(Problem description) Give the entries from the start through the line containing "tap(102, 516)" as a JSON list of strings, with one string per line and blank lines omitted.

**** Extracted records

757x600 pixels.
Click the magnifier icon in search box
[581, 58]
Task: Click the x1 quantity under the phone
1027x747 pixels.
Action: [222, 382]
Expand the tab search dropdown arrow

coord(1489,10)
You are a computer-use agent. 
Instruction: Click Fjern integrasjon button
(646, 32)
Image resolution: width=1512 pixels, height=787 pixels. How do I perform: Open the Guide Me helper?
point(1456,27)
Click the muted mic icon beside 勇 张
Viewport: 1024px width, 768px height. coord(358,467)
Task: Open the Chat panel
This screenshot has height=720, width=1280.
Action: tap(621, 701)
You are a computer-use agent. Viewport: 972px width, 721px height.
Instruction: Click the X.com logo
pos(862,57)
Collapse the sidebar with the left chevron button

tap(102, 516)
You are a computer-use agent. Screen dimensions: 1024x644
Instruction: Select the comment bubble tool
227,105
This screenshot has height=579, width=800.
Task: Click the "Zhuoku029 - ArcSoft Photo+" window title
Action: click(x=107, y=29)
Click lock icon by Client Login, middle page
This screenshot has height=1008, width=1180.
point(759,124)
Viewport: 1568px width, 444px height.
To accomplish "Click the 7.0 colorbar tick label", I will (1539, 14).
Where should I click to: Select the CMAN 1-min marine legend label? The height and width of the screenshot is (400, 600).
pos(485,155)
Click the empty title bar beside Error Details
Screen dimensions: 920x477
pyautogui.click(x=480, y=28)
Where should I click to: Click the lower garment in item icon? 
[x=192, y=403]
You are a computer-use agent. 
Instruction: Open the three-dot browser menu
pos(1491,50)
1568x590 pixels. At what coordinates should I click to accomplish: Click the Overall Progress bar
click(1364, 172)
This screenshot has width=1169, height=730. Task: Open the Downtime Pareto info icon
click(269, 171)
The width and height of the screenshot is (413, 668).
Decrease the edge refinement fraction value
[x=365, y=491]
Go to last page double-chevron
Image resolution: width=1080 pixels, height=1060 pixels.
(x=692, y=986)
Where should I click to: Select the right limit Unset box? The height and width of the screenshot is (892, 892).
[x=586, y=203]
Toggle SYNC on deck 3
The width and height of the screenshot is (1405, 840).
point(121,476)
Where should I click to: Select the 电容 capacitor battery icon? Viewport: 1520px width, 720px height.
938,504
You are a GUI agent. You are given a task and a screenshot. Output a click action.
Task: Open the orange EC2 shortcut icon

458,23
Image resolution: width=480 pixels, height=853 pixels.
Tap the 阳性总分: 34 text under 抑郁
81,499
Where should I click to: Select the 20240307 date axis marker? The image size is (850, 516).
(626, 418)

********

(The response)
[
  "757x600 pixels.",
  "Click the magnifier icon in search box",
  "[581, 58]",
  "Task: Click the x1 quantity under the phone",
  "1027x747 pixels.",
  "Action: [222, 382]",
  "Expand the tab search dropdown arrow",
  "coord(1489,10)",
  "You are a computer-use agent. ",
  "Instruction: Click Fjern integrasjon button",
  "(646, 32)",
  "Image resolution: width=1512 pixels, height=787 pixels. How do I perform: Open the Guide Me helper?",
  "point(1456,27)",
  "Click the muted mic icon beside 勇 张",
  "Viewport: 1024px width, 768px height. coord(358,467)",
  "Task: Open the Chat panel",
  "This screenshot has height=720, width=1280.",
  "Action: tap(621, 701)",
  "You are a computer-use agent. Viewport: 972px width, 721px height.",
  "Instruction: Click the X.com logo",
  "pos(862,57)",
  "Collapse the sidebar with the left chevron button",
  "tap(102, 516)"
]